Planning for Failure: Hopeless Prayers

messy life

I love to plan. I have many day planners sitting around my place, all of them partially used, but filled with many lofty goals like: do laundry, run club @ 6p.m., meal prep on Sunday, and plenty of other intentions of great achievements. The app Todoist has been great in helping me keep track of what I need to be doing; what has been completed and what still remains to be addressed during the rest of the day.

For 2015 I chose ‘Plan’ as my One Word, and as I had expected, this is a word that is on my mind quite frequently. I wasn’t sure what role this word would play in my life for this year, but four months into 2015, I have noticed a planning habit that I hope to break. I realized I often bring my plans to God in prayer when I am of the belief that something might fail. My prayer often resembles something like this, “Dear God, I want to achieve this-and-that, please help me not to fall flat on my face. Help me not to fail at this!” Wow, how powerful is a prayer like this? I realized that I continually approach God like a failure. I’m not actually asking God to help me succeed at something, what I’m doing instead, is asking God to help me as a failure.

I wondered how many people approach God as a failure. How many of us know God’s plan for our lives and instead of approaching Him in the power of prayer, we turn to Him in the weakness of prayer? As Christians we have often been conditioned to approach our LORD with a sense of insecurity masquerading as humility.

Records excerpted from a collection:
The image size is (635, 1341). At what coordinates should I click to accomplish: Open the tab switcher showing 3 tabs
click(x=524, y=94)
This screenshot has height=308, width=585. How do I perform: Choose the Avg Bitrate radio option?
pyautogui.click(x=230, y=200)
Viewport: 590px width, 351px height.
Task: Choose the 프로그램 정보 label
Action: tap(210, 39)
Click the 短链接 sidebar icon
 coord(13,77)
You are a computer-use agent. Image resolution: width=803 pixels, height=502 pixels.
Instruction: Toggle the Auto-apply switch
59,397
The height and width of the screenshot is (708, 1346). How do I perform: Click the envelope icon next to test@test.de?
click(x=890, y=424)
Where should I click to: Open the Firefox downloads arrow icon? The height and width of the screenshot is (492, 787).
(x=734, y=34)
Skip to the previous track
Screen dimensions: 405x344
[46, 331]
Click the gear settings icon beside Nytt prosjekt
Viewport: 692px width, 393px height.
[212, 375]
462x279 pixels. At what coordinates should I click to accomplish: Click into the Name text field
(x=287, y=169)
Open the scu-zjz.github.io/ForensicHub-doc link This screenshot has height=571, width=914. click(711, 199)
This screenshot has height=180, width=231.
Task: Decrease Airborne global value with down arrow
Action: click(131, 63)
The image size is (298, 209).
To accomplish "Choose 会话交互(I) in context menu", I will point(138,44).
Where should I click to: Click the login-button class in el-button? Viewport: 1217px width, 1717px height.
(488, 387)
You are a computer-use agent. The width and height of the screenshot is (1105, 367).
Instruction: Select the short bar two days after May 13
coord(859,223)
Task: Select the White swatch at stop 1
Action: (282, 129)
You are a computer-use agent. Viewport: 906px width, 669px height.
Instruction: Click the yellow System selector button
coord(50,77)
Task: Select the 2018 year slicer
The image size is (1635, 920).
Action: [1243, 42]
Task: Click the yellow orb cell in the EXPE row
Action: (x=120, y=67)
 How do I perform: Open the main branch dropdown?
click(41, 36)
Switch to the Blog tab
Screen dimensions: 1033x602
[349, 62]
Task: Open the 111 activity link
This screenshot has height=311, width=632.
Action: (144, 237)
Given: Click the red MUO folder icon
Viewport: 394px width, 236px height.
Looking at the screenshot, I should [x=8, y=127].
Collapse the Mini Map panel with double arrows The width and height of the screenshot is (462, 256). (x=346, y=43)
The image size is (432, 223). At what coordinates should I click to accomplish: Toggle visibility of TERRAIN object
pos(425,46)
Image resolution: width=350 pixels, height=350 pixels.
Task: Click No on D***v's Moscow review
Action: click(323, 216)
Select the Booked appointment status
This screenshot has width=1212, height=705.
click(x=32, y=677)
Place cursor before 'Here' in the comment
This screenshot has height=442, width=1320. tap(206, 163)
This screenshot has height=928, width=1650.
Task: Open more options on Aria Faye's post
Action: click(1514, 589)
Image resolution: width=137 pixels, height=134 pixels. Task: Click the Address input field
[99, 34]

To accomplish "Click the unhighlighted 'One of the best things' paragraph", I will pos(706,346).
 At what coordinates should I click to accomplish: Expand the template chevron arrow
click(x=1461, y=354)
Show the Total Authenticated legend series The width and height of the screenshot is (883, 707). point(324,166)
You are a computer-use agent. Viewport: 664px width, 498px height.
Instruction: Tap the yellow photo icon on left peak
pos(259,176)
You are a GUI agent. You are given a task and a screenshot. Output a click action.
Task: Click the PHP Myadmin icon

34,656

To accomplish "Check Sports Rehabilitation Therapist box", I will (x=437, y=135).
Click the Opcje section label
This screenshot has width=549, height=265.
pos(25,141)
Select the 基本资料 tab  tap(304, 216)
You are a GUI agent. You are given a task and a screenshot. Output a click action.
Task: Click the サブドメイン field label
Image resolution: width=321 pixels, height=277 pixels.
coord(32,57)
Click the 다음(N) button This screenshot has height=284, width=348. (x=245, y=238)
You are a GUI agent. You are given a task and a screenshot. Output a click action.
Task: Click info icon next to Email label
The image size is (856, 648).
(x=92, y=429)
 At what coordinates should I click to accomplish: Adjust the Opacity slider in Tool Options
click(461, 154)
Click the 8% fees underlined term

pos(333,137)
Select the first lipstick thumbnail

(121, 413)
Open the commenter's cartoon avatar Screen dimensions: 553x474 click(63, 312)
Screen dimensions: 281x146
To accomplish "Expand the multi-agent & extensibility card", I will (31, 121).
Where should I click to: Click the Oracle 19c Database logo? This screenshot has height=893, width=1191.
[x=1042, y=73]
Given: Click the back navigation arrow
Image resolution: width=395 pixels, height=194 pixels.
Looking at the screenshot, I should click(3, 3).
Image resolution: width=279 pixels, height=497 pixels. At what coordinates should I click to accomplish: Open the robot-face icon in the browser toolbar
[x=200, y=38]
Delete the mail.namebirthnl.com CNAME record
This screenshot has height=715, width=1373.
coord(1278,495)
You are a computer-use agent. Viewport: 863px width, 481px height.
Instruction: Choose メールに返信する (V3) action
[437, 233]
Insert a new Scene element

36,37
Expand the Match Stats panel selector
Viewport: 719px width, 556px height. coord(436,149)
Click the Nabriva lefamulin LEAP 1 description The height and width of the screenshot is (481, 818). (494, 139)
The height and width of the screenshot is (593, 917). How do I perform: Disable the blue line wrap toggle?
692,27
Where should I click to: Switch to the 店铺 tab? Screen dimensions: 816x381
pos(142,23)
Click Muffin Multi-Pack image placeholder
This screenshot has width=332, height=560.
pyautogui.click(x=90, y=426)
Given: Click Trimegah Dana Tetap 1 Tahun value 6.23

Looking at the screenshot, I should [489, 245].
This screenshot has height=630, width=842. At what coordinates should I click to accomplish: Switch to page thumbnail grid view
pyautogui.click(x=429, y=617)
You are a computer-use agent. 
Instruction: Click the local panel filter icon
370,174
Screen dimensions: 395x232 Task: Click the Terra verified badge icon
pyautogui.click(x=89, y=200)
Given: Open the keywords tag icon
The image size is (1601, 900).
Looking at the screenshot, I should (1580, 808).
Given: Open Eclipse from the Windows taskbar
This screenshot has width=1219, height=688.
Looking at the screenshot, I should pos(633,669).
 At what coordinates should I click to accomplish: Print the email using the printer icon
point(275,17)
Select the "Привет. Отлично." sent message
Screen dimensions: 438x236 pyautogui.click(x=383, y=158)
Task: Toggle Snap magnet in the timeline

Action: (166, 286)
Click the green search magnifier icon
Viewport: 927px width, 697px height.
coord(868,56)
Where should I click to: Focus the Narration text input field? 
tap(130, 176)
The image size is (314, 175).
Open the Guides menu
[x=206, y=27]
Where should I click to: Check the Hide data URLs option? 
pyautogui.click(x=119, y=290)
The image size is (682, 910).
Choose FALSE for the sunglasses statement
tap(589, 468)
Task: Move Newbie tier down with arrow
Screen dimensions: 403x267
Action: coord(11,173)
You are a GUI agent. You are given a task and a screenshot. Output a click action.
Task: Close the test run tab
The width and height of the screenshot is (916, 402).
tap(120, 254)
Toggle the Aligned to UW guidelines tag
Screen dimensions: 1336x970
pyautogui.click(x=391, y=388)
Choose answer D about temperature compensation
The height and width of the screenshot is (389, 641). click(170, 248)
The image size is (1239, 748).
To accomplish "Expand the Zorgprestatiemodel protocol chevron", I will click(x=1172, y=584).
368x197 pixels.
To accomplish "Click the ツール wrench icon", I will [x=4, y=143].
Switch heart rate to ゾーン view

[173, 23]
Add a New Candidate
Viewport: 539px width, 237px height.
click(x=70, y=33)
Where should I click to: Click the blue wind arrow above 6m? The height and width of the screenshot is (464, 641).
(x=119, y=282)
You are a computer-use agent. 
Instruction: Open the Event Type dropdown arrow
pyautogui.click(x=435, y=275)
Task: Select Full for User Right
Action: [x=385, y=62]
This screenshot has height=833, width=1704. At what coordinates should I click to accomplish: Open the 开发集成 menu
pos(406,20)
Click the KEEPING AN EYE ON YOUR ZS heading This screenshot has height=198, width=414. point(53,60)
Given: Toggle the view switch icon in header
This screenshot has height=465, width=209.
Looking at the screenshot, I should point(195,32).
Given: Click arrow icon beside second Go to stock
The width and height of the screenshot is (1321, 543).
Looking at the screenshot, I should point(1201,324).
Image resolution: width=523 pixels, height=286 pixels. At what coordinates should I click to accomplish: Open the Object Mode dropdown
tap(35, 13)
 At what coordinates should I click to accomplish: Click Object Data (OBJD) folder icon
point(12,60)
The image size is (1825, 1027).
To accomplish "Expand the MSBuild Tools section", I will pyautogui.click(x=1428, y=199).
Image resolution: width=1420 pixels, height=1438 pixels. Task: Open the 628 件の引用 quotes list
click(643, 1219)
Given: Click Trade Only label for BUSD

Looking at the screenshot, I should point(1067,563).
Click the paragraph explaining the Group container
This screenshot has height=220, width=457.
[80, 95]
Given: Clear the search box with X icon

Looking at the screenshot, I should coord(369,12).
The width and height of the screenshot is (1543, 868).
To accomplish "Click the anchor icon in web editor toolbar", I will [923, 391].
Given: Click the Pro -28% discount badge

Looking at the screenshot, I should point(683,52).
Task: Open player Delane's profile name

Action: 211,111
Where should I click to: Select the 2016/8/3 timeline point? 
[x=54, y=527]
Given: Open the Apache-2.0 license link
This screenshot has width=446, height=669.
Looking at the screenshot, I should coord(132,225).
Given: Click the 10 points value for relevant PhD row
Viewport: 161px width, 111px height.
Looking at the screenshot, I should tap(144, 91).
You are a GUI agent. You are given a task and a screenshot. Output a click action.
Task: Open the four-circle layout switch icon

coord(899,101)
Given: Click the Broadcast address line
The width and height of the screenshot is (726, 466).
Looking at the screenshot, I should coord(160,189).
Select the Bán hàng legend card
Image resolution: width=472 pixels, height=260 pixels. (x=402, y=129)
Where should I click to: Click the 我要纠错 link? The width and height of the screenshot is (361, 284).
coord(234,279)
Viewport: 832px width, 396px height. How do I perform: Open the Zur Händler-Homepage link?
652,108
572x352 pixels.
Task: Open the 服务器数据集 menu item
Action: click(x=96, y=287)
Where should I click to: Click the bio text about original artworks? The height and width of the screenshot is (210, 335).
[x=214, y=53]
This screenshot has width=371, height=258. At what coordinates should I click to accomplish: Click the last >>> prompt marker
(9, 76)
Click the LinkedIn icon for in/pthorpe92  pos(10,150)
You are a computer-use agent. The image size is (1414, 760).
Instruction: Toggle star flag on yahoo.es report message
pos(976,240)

● Task:
In the post on planning and prayer, which word was chosen as the One Word for 2015?

● Complete response:
Plan